§ **Work to complete**:
1. From the Porto travel account, copy the passage from "Our Tuk Tuk" up to and including "to do that.".
2. How would you translate this sentence from the Porto travel account into Spanish: "We felt the temperature drop significantly due to the sea breeze."
3. According to the Porto travel account, who painted the tiles in the train station's main entrance hall?

We hopped out here to look at the inside of the train station – famous for the beautiful tiled walls in the main entrance hall. Mnay of the frescos were covered in a plastic to protect them from the nearby subway construction.

The (over 20,000) tiles were painted by Jorge Colaço, a master of the azulejo tradition, between 1905 and 1916. They depict Portugues history and rural life.
These tiles are considered as one of Portugal’s iconic art treasures.

Part of the original São Bento Station has been renovated into an entertainment and dining area called Time Out. It did not have the same feel as the Mercado do Bolhão, which has another advantage for us, as it is a lot closer than here. In the background you can see a very modern structure, designed to blend the old with the new and representing the old water towers that used to be present in railway stations. It houses a restaurant.

Our Tuk Tuk ride took us through places we would not have been able to reach on our own and allowed us to spot some interesting features of the city. The buildings have to be constructed to cope with the steep streets.
We followed the Douro River, past all the six bridges, learnt that a 7th is under construction, and came to where the river met the Atlantic Ocean. We felt the temperature drop significantly due to the sea breeze. And our guide explained that the water temperature here is quite cold, only around 16°C, which would be way too cold for me.
I really wanted to take a ride on the old tram, like the ones in Lisbon, but as close as we got was to just see several of them on our drive.

Maybe there is still some time for us to do that.
Once we’d finished our tour, we headed off in search of some lunch. We had spotted a plaza where there were a lot of options for food, so we made our way there.

Our guide asked us if we’d tried the famous sandwich (Francesinha), and pointed out the best place to have one – made famous by Jamie Oliver. The two Americans who were with us on the tour had tried one the previous day, like us, but they both loved it.
Once seated at a table in the square I noticed that we were in front of the Santiago Café – famous for the Francesinha.

Had we gone to the wrong place yesterday? Who knows? But our guide said they have three locations and that they are all good. Anyway, there was no line up here today.

We were entertained by a talented singer who accompanied herself on her guitar, and who stood there for all the time we were there without a hat or any shade. All her songs were sung in English. We’d learnt earlier that learning English is mandatory in Portuguese schools, from Year 1 our Guide told us. It does make it easy for tourists like us.
Mick cooked us fish again for dinner tonight after we visited some nearby bars for some pre-dinner drinks and snacks. We have an early start tomorrow as we’re booked on a full day tour of the Douro Valley.

§ **Material**:

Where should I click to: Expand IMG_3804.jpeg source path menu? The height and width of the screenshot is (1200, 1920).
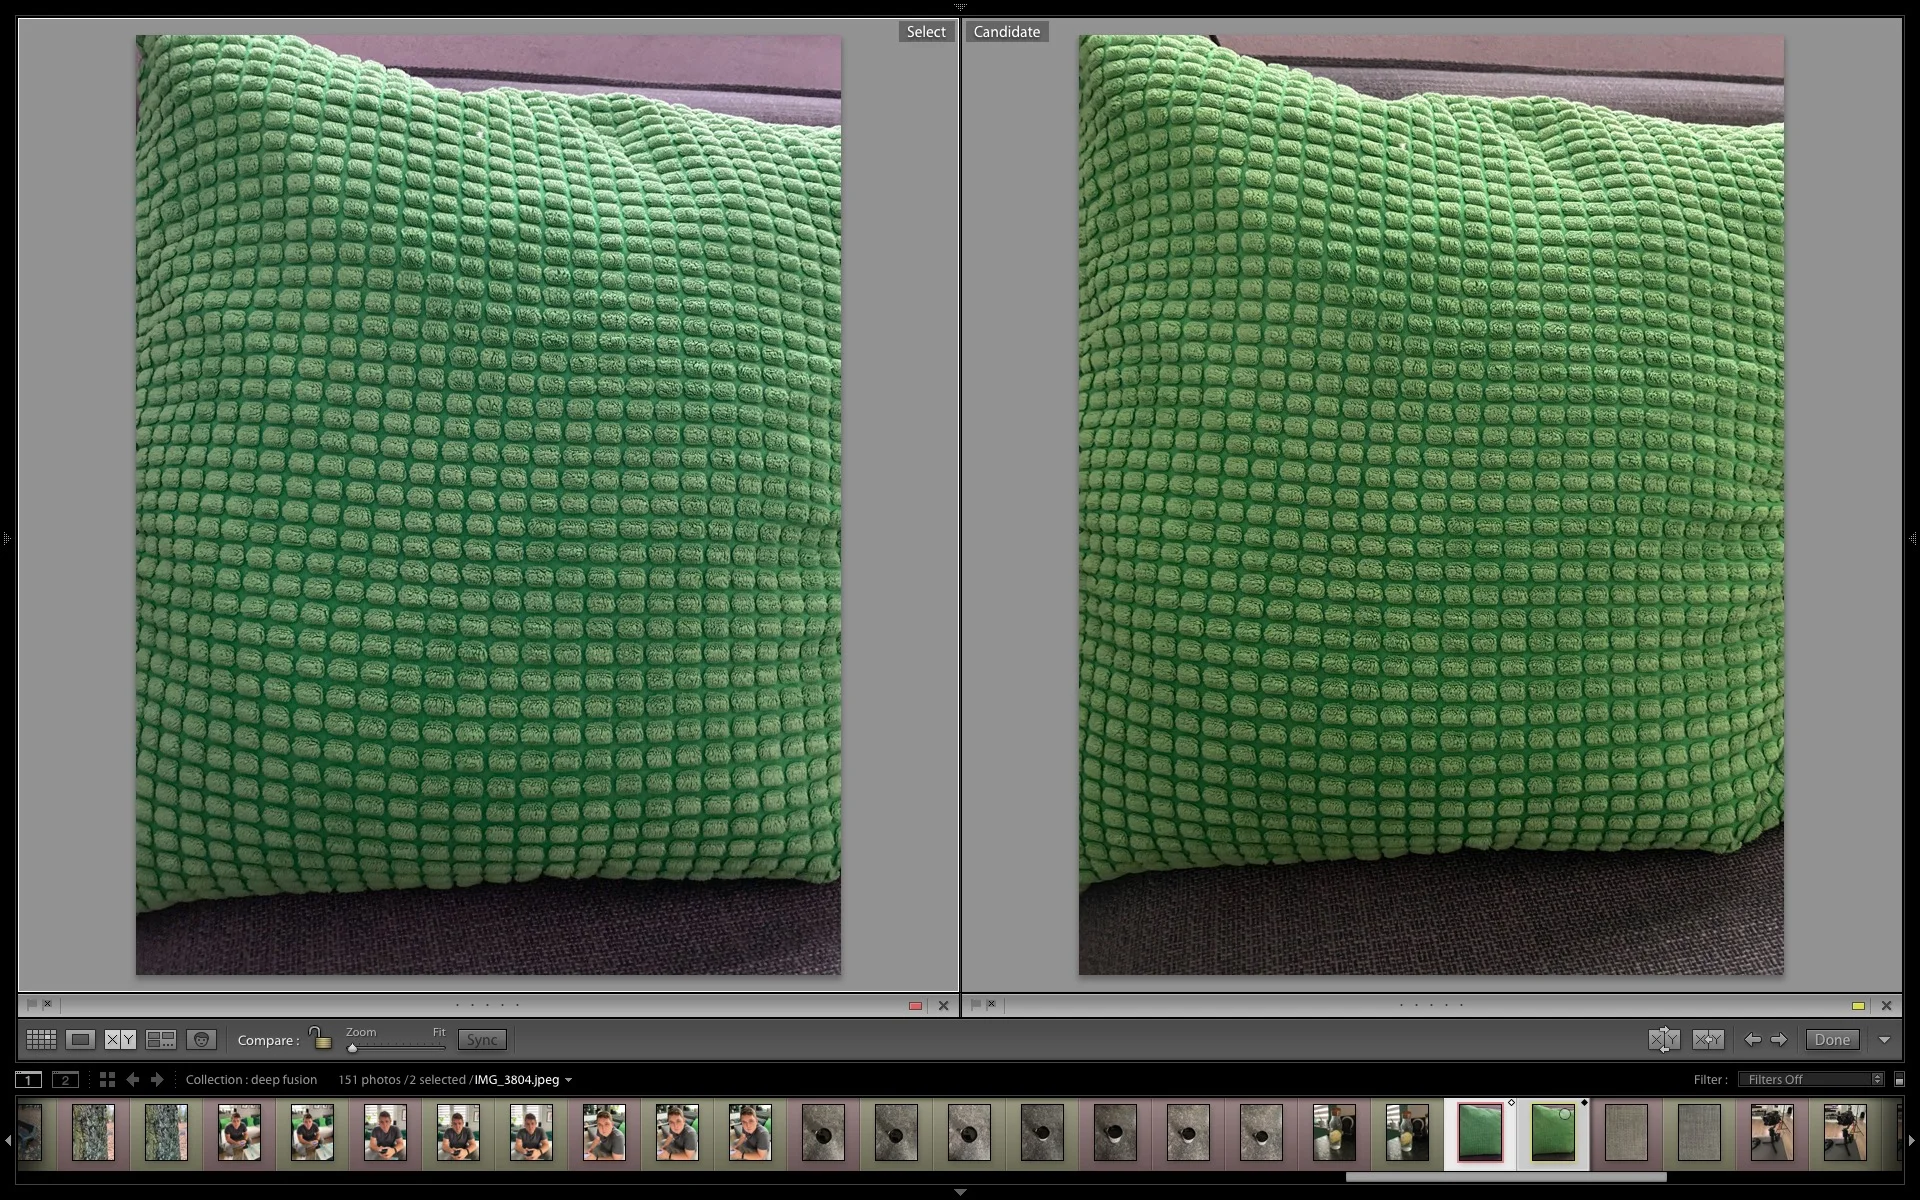568,1080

§ **Answers in order**:
1.
Our Tuk Tuk ride took us through places we would not have been able to reach on our own and allowed us to spot some interesting features of the city. The buildings have to be constructed to cope with the steep streets.
We followed the Douro River, past all the six bridges, learnt that a 7th is under construction, and came to where the river met the Atlantic Ocean. We felt the temperature drop significantly due to the sea breeze. And our guide explained that the water temperature here is quite cold, only around 16°C, which would be way too cold for me.
I really wanted to take a ride on the old tram, like the ones in Lisbon, but as close as we got was to just see several of them on our drive.

Maybe there is still some time for us to do that.

2. Sentimos que la temperatura bajó considerablemente debido a la brisa marina.

3. Jorge Colaço.